_Brief_
Find the line with "Privacy Policy (402, 1788)" in the records below. Output exactly from there until after the line with "Podcast (904, 816)", without pictures.

(Input data begins)

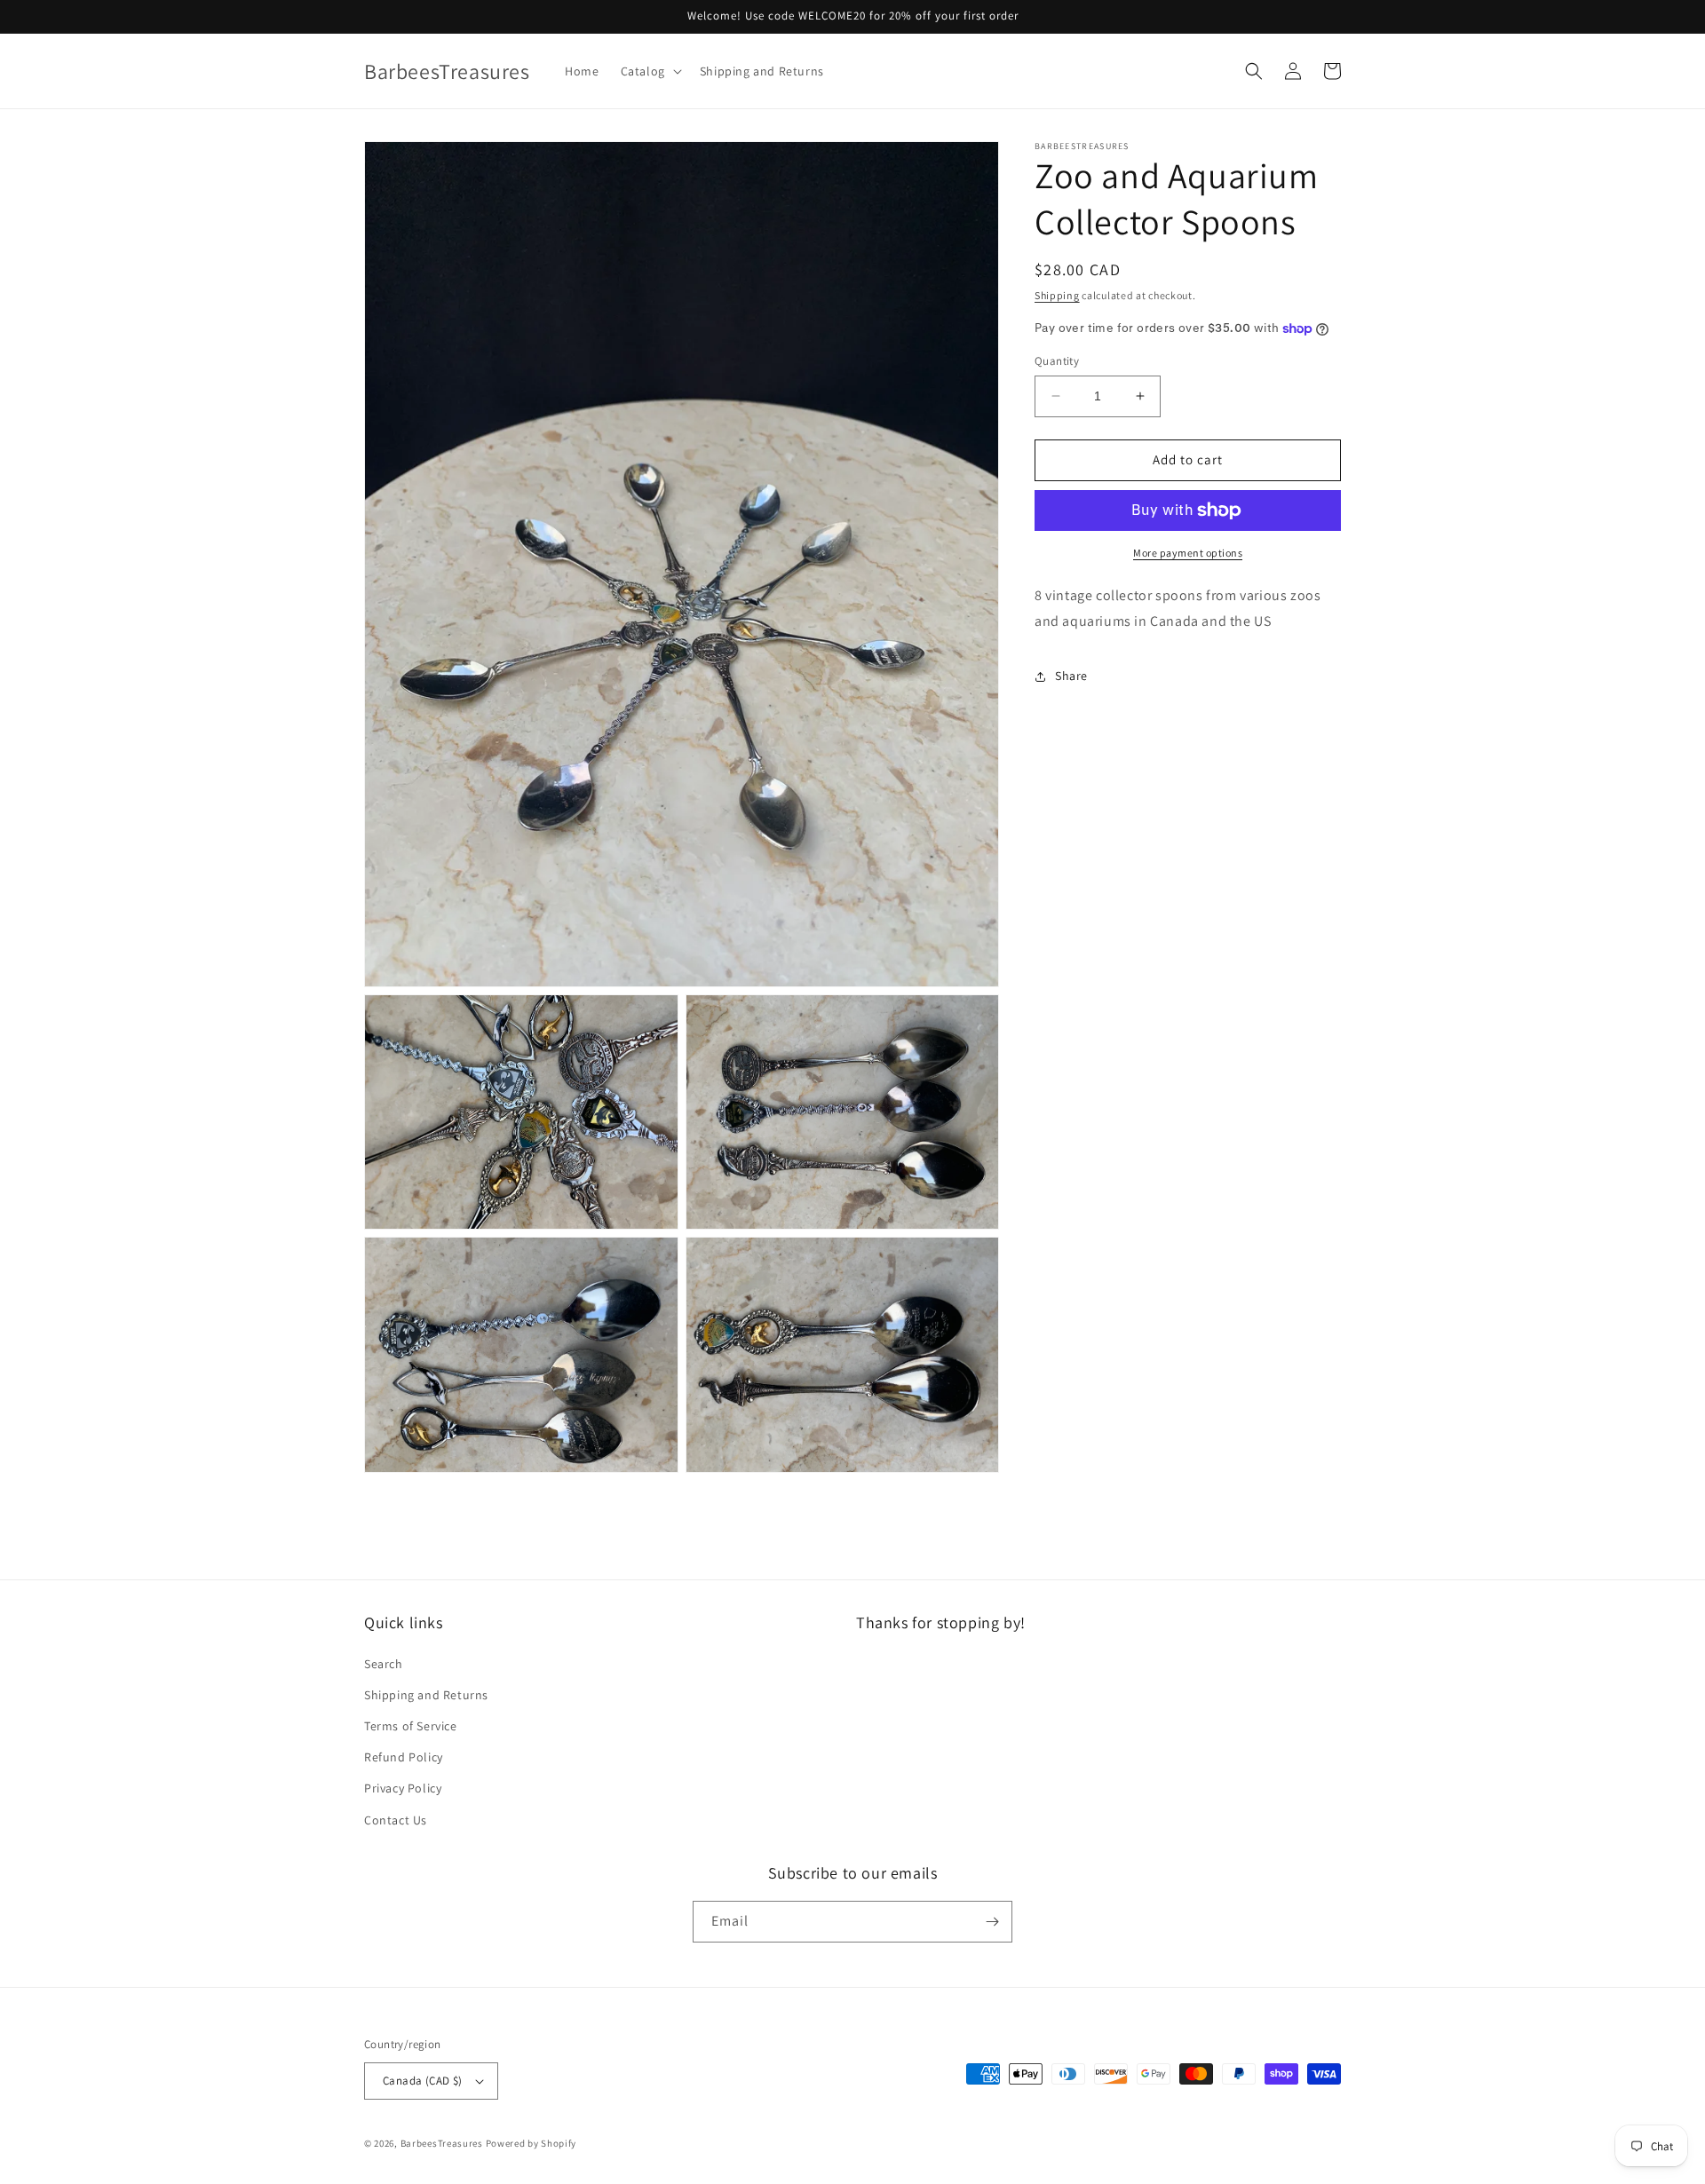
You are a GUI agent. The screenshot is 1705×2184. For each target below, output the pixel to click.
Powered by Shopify (531, 2143)
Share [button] (1071, 676)
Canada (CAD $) (423, 2080)
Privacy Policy (402, 1788)
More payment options (1187, 552)
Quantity (1057, 360)
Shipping (1057, 295)
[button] (649, 71)
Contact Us (395, 1820)
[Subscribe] (991, 1922)
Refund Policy (403, 1757)
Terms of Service (410, 1726)
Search (383, 1664)
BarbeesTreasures (441, 2143)
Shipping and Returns (426, 1695)
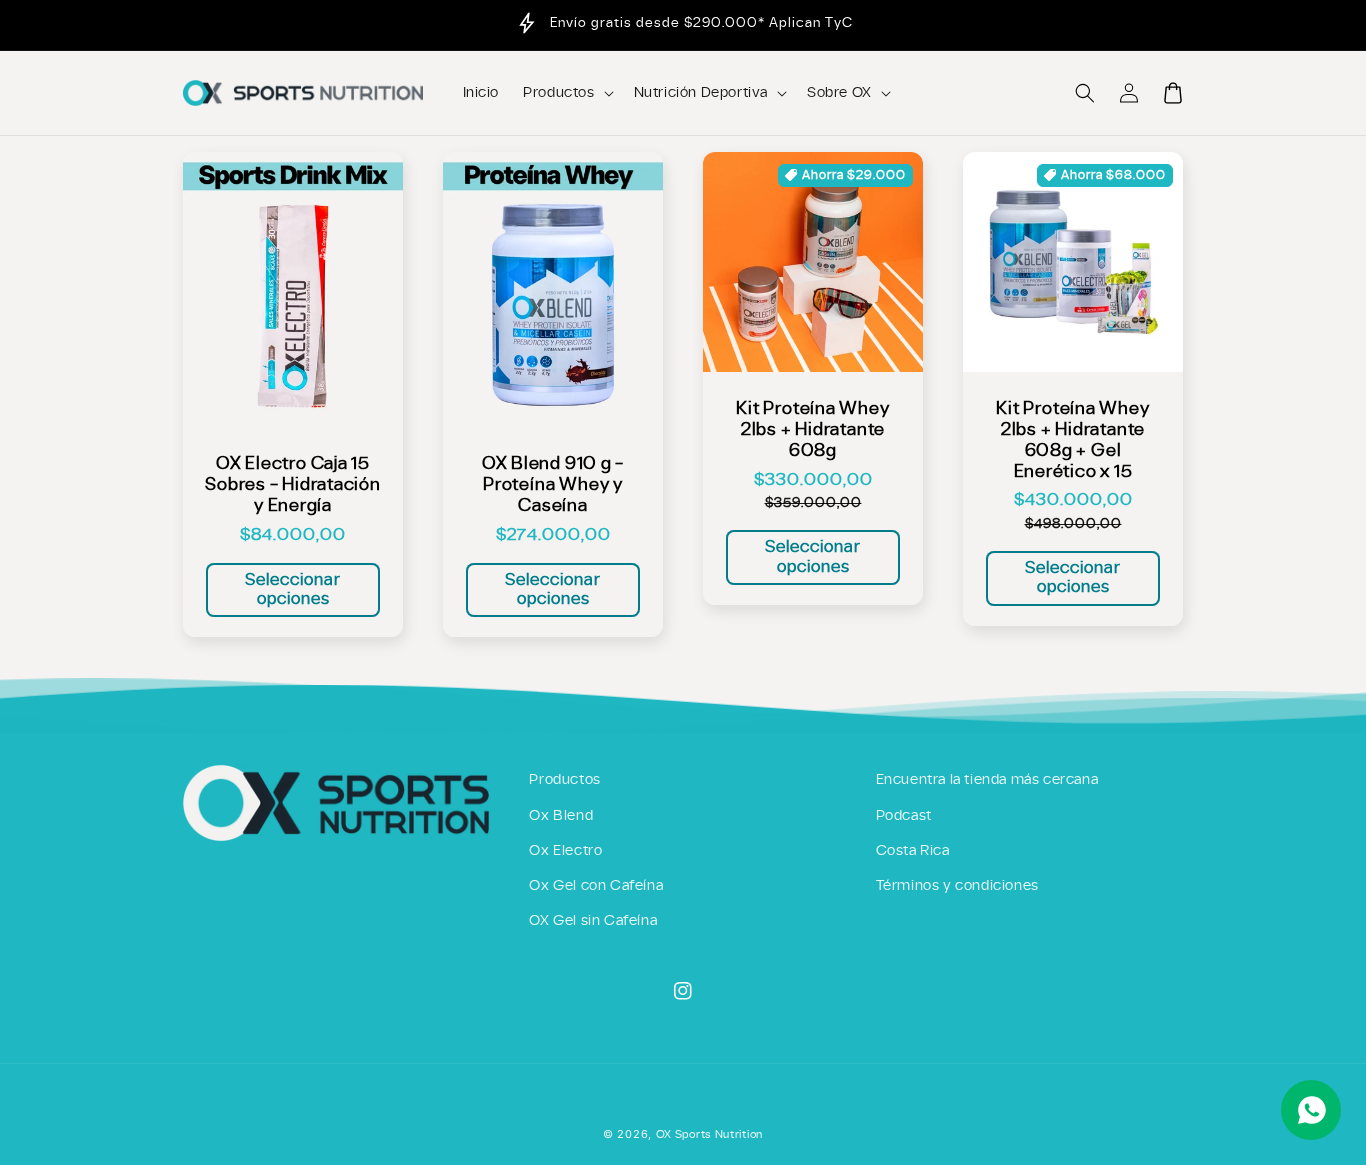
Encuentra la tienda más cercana (987, 780)
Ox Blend (561, 816)
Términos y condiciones (957, 886)
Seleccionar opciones (293, 589)
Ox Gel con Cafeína (596, 886)
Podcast (904, 816)
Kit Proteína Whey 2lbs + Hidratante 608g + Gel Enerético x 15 (1072, 439)
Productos (564, 780)
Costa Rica (913, 851)
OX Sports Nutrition (709, 1134)
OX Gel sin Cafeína (593, 921)
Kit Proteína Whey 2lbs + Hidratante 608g (812, 429)
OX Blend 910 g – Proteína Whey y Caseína (553, 484)
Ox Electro (565, 851)
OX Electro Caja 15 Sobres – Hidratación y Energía (293, 484)
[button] (1085, 93)
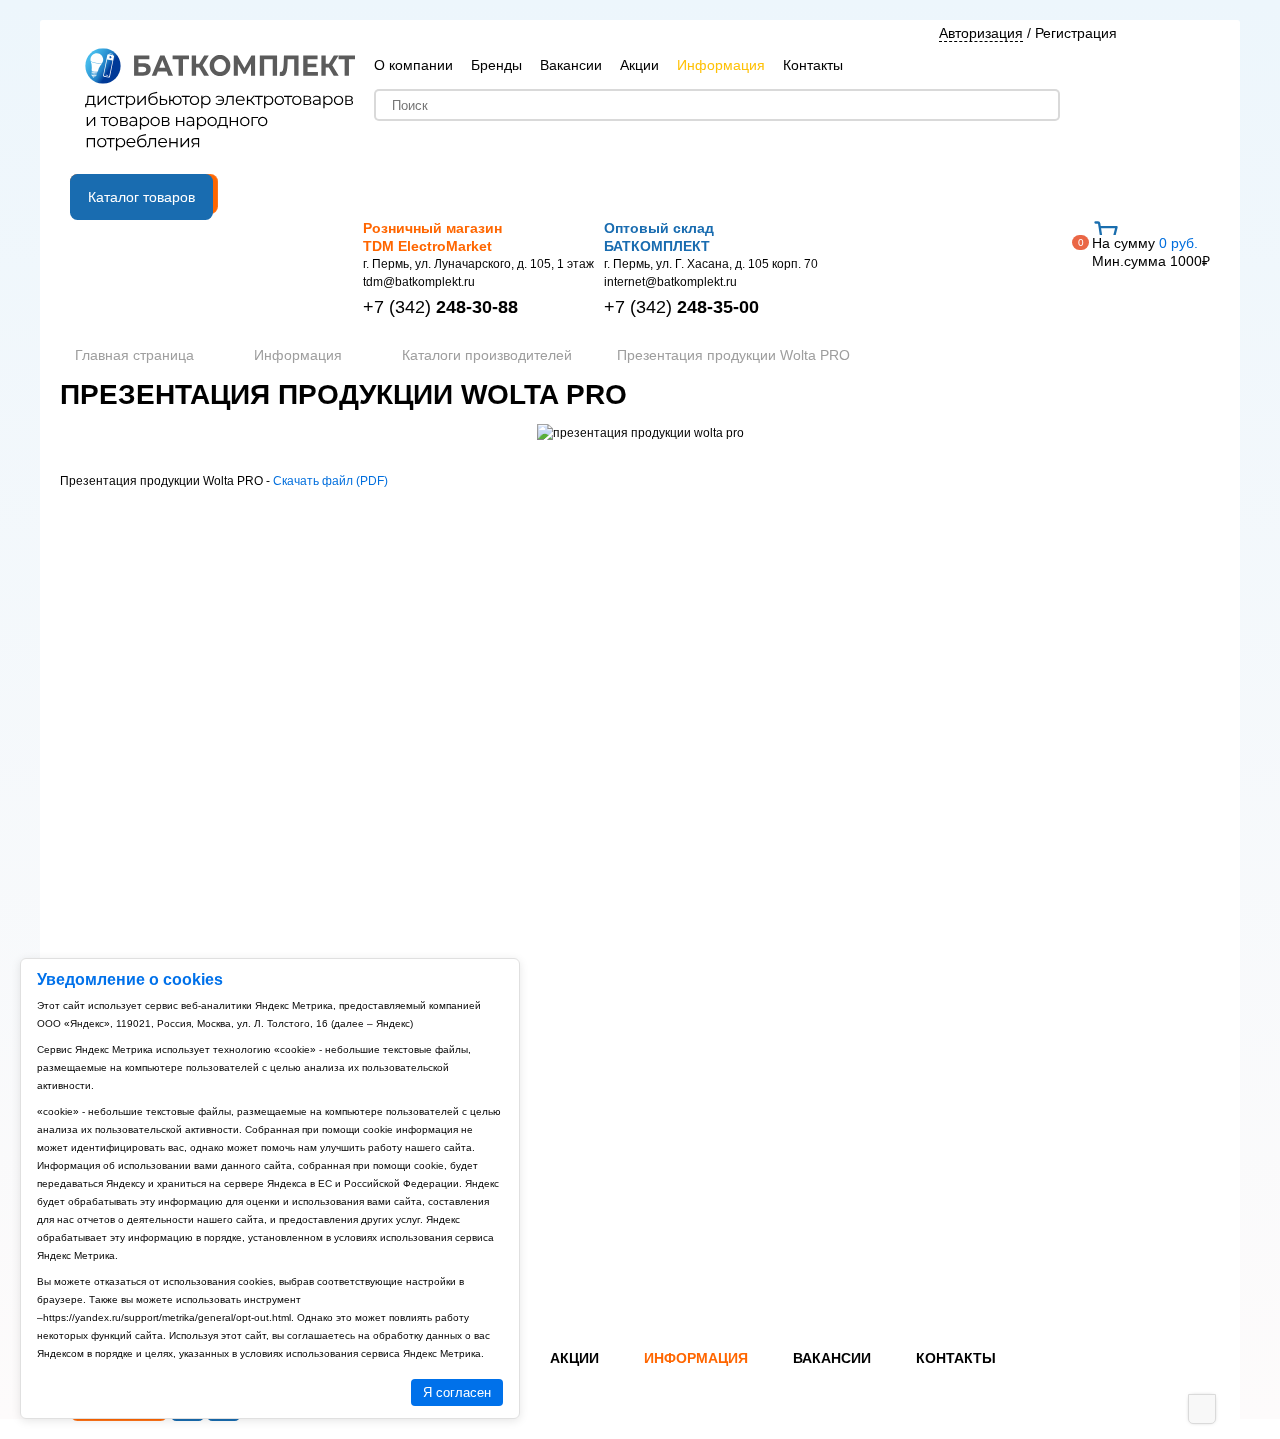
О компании (413, 65)
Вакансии (571, 65)
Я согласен (457, 1392)
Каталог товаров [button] (141, 197)
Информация (721, 65)
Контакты (813, 65)
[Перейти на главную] (220, 101)
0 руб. (1151, 252)
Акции (639, 65)
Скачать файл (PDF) (330, 481)
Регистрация (1076, 33)
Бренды (496, 65)
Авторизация (981, 33)
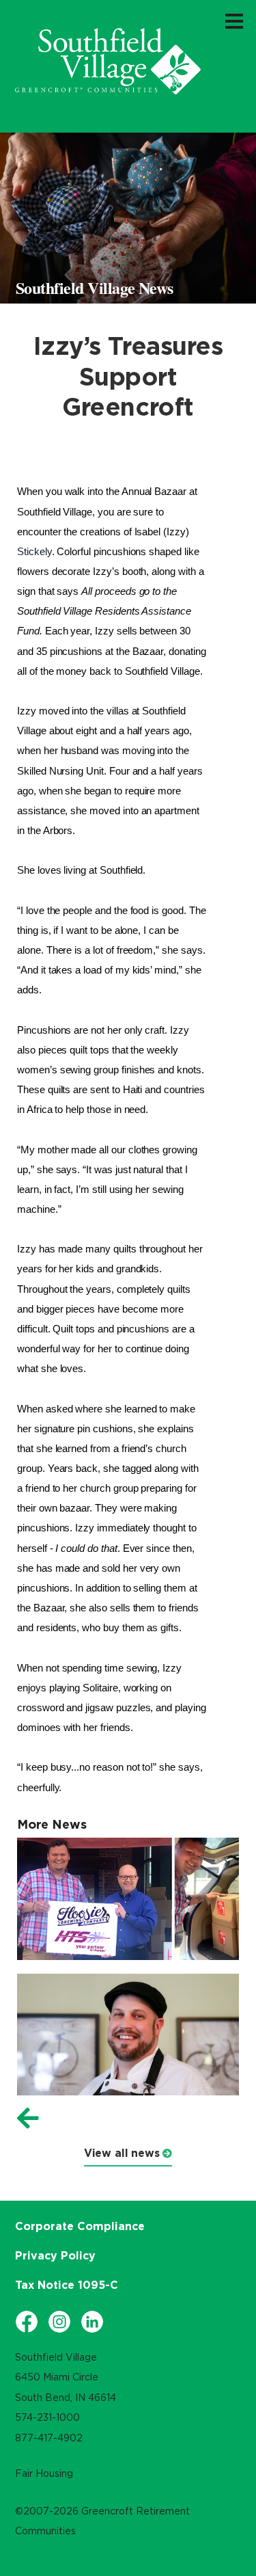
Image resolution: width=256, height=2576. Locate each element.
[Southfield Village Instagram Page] (59, 2322)
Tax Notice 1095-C (66, 2285)
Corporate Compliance (80, 2226)
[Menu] (234, 20)
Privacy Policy (55, 2255)
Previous (28, 2118)
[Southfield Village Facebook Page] (27, 2322)
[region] (108, 61)
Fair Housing (44, 2473)
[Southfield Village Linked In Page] (92, 2322)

(Input data ends)

_Solution below_
Privacy Policy (402, 1788)
More payment options (1187, 552)
Quantity (1057, 360)
Shipping (1057, 295)
[button] (649, 71)
Contact Us (395, 1820)
[Subscribe] (991, 1922)
Refund Policy (403, 1757)
Terms of Service (410, 1726)
Search (383, 1664)
BarbeesTreasures (441, 2143)
Shipping and Returns (426, 1695)
Encuentra la tienda más cercana (987, 780)
Ox Blend (561, 816)
Términos y condiciones (957, 886)
Seleccionar opciones (293, 589)
Ox Gel con Cafeína (596, 886)
Podcast (904, 816)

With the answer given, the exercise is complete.